「グッド・ウィル・ハンティング」
天才的な頭脳など持ち合わせていなくても、自分の中に硬くて小さな殻を持っている人は沢山いると思うのです。
「百本の映画を見るよりも一人の友人に出会うことで得られる驚きの方が刺激的だ。」
と言った友人と
「僕は映画を信じている。本当の人生は映画の中にこそあるのだから。」
と言った映画監督がいました。
数字や時間に追われ自分の気持ちを思うように伝えられない現実と、映画の中の現実と、どちらが僕にとっての「小さな殻」なのか?宝石のように散りばめられた印象的な台詞の一つ一つを味わいながら、そんな事をずっと考えていました。

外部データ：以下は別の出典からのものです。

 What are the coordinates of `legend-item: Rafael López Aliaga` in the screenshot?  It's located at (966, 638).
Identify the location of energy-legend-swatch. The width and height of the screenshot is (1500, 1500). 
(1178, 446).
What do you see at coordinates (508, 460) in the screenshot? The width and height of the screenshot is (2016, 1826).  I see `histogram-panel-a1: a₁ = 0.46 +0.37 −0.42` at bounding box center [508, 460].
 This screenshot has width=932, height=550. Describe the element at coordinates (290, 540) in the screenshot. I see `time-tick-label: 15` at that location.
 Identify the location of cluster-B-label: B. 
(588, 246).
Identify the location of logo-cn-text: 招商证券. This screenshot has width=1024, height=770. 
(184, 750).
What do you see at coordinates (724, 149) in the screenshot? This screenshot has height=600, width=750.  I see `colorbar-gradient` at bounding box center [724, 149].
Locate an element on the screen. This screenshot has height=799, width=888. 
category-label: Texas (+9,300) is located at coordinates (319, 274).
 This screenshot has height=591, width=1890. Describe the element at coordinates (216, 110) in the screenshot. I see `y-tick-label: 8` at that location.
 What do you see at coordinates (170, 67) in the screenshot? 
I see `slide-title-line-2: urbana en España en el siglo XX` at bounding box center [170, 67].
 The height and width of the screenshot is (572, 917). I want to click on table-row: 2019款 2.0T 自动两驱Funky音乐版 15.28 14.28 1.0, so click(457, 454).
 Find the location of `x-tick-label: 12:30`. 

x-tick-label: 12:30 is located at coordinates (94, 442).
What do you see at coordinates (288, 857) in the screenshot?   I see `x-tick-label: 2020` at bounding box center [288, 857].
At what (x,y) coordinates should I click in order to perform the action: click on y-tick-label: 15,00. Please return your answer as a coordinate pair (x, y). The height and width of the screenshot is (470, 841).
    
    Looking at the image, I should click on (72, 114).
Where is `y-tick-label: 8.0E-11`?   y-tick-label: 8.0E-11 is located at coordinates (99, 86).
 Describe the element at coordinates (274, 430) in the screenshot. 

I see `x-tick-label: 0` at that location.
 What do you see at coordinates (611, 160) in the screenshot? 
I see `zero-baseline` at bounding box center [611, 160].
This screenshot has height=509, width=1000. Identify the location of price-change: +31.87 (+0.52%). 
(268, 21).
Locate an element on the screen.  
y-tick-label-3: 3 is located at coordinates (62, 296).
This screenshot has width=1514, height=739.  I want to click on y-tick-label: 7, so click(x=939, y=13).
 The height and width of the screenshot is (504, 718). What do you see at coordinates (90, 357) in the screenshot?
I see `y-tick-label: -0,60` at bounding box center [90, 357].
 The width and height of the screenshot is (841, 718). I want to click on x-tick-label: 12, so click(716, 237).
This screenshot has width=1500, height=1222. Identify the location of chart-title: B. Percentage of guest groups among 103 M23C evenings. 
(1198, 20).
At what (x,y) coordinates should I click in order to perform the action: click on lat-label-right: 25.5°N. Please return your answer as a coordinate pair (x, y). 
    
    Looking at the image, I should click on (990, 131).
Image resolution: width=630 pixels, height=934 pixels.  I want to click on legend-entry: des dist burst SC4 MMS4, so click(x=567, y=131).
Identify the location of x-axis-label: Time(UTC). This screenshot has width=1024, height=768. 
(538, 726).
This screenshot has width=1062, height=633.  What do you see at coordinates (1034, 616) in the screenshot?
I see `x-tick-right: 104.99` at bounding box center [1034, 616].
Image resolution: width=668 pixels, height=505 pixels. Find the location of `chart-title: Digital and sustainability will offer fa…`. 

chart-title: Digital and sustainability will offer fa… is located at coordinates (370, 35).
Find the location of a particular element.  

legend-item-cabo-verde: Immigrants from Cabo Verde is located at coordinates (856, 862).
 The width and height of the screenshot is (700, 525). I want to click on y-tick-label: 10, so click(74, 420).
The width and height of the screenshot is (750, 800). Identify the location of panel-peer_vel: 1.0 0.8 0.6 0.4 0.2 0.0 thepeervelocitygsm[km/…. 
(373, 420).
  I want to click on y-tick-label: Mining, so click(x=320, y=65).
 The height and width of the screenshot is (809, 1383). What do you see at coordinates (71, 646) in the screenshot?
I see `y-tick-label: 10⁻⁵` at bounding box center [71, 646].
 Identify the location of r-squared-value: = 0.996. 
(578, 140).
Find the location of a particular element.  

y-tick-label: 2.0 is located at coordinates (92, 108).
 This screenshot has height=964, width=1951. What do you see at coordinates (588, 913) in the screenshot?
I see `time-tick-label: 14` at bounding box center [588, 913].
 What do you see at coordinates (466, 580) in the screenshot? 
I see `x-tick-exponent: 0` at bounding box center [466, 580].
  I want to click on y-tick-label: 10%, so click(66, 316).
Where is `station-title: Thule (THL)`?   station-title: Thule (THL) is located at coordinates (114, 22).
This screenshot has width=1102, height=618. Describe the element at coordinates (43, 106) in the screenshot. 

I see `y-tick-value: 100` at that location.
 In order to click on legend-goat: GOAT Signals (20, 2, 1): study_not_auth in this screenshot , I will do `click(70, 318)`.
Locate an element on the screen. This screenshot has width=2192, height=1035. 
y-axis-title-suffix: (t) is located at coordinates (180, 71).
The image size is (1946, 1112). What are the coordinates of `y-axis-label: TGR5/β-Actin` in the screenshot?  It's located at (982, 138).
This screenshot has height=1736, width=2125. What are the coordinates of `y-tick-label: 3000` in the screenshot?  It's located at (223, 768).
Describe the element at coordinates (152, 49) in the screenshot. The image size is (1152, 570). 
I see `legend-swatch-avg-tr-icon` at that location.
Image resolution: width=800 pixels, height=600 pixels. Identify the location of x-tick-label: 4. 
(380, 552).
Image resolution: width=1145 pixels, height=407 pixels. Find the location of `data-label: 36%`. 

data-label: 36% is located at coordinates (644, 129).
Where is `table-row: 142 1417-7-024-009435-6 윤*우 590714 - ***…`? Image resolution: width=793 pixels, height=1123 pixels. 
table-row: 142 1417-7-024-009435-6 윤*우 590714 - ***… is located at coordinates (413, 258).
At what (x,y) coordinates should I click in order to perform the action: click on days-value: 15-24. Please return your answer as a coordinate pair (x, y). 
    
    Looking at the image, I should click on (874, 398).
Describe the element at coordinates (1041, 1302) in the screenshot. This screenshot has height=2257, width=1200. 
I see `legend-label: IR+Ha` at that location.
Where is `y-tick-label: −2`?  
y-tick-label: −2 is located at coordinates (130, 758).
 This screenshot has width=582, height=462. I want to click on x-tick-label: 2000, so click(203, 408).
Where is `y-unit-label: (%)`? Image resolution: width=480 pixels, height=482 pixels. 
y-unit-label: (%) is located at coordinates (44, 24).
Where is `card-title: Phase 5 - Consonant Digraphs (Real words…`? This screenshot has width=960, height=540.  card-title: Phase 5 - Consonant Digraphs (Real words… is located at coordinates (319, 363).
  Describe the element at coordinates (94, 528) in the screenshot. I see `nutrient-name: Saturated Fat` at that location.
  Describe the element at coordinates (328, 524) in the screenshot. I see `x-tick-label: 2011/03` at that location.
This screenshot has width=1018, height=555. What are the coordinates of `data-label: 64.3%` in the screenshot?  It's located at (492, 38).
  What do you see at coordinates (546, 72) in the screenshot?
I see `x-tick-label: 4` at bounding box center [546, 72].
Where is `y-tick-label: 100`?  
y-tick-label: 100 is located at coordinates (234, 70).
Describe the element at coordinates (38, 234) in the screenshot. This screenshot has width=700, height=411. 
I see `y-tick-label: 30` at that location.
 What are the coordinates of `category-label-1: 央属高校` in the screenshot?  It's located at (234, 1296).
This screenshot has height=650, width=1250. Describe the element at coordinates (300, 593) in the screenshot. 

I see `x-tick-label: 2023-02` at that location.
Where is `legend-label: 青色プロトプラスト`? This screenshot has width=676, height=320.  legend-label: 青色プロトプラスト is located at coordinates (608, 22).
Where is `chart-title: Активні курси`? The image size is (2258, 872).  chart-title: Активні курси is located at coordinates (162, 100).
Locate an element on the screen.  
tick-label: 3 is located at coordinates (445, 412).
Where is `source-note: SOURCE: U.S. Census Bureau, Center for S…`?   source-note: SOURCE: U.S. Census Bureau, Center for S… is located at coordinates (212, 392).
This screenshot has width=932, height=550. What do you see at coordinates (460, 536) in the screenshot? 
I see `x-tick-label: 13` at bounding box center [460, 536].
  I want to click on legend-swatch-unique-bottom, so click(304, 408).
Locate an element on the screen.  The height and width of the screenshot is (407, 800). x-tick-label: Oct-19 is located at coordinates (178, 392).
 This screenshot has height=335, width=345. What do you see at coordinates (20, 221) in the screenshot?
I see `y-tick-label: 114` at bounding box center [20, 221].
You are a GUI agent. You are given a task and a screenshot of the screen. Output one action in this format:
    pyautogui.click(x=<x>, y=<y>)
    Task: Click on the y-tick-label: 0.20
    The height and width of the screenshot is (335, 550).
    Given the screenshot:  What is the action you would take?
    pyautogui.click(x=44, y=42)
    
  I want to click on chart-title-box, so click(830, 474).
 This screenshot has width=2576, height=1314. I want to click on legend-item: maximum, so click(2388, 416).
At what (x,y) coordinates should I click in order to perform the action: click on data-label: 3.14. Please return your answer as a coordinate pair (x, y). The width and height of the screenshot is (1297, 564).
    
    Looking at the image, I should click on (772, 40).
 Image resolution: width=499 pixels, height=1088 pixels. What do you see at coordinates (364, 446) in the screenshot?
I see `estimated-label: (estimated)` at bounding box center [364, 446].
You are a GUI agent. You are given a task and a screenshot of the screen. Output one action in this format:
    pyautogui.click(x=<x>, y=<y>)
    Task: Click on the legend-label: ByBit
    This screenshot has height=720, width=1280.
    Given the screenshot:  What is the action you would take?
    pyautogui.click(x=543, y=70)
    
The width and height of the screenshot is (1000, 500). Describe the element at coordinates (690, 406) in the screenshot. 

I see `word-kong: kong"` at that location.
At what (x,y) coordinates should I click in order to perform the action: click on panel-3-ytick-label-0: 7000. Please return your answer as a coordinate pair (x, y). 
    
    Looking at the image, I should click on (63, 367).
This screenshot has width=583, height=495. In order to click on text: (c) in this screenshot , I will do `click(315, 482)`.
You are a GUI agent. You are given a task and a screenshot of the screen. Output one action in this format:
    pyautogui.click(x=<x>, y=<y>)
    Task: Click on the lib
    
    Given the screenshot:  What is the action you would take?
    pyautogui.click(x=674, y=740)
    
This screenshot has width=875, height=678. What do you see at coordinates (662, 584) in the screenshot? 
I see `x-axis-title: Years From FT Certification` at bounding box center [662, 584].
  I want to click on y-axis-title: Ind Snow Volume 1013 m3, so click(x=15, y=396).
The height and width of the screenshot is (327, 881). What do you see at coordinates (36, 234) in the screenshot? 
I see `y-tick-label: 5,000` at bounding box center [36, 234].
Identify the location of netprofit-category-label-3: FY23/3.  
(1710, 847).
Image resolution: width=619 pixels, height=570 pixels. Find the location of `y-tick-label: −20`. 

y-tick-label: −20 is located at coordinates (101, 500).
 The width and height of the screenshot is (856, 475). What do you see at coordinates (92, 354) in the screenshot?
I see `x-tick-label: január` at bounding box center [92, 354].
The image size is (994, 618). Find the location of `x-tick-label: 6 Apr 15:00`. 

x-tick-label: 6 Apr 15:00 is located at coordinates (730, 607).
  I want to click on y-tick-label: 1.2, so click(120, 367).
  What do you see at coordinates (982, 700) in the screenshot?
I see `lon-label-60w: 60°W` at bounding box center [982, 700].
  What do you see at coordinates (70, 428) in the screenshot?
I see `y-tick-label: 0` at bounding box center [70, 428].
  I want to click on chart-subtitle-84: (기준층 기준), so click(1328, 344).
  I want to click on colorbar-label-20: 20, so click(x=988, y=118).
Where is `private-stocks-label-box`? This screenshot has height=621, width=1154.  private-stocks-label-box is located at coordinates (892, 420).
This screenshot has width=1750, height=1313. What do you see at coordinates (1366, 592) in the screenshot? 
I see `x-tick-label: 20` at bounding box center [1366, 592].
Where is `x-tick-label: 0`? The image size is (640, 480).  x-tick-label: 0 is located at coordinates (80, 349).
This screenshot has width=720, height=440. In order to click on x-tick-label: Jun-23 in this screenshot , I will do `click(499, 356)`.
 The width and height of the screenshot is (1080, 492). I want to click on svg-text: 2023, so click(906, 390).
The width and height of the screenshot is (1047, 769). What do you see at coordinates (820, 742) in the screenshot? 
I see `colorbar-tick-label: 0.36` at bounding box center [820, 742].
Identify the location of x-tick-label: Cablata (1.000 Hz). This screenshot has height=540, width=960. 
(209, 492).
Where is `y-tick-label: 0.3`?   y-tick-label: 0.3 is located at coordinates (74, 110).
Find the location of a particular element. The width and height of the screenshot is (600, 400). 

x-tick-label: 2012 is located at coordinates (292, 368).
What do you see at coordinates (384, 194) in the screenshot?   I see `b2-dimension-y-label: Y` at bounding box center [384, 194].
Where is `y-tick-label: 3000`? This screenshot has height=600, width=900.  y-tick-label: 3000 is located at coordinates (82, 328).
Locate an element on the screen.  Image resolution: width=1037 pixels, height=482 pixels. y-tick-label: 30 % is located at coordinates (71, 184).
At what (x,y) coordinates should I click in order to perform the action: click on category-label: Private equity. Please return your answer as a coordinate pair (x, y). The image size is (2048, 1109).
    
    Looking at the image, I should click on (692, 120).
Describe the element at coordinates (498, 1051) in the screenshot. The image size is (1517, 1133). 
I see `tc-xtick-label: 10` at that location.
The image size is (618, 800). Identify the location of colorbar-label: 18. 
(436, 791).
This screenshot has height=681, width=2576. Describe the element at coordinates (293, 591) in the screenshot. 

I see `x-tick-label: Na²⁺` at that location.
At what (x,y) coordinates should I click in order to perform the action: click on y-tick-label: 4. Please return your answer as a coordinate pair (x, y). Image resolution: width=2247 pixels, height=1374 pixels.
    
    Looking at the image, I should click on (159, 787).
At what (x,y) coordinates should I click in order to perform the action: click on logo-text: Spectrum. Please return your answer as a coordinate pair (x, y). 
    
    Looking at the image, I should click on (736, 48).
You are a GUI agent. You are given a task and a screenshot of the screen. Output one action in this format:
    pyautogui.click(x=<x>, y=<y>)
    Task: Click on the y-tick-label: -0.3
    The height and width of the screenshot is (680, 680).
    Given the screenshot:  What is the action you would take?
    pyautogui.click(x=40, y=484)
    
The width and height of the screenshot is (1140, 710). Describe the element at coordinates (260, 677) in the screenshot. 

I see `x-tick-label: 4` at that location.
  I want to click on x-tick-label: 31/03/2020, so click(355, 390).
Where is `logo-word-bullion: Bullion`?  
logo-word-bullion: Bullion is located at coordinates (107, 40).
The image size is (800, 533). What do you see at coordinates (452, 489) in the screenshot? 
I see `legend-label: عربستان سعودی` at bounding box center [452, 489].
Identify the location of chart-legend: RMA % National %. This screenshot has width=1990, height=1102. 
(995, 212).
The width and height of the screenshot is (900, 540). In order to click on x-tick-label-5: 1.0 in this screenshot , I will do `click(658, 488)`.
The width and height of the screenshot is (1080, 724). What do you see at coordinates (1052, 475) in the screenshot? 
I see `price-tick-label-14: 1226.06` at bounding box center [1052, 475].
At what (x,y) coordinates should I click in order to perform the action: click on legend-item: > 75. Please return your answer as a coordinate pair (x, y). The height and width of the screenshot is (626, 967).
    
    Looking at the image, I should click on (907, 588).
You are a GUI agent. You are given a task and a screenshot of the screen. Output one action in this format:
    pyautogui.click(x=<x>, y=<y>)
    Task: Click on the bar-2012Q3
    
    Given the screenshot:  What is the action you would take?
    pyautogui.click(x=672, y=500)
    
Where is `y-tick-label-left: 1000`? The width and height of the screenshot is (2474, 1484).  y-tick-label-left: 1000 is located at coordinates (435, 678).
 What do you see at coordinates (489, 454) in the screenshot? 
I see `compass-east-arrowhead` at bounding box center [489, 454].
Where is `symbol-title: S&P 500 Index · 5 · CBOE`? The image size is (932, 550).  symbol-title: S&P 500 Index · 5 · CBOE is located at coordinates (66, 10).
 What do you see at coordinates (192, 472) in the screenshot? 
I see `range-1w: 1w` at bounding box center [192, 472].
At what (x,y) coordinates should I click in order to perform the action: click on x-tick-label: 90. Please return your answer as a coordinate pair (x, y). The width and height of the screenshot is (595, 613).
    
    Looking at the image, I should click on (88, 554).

類まれな才能と、不幸な境遇を背負った若者は自ら「小さな殻」に閉じこもり、他者との関わりを意識的に遮断します。明晰な頭脳をもってしても、解き明かすことのできない(容易でない)、もしくは解き明かすことに意味がないものが存在するということを知ってか知らずか。
彼のまわりには必死になってその事を彼に伝えようとしてくれる人々がいます。
まるで家族のように。
一番泣けた台詞は親友チャッキーの「一番のスリルは・・・・」
二番目はショーンの2回目のカウンセリングの台詞「ミケランジェロの壁画の匂いは・・・」
チャッキーはウィルを”Brother”と、ショーンは”Son”と呼んでいました。
整合性を求める科学とは違い、その存在自体、様々な矛盾を抱えている人間。
欠点が愛しかったり、好きなのに素直になれなかったり、親友だからこそ突き放したり・・・。人間はその寛容さでその矛盾すら(矛盾こそを)エネルギーに変えてしまうことができるようです。
その寛容さがあれば、きっと科学だって、彼に色々なことを語りかけてくれることでしょう。科学とヒューマニズムってそんなにかけ離れたものではないはずだから、もともとは。だから、彼はエンディングでどちらかだけを選択したのではなくて、両方を同時に、初めて自分のものにしたのだと思うのです。
「100本の映画」と「一人の友人」僕にとっても両方が同じくらいに大切です。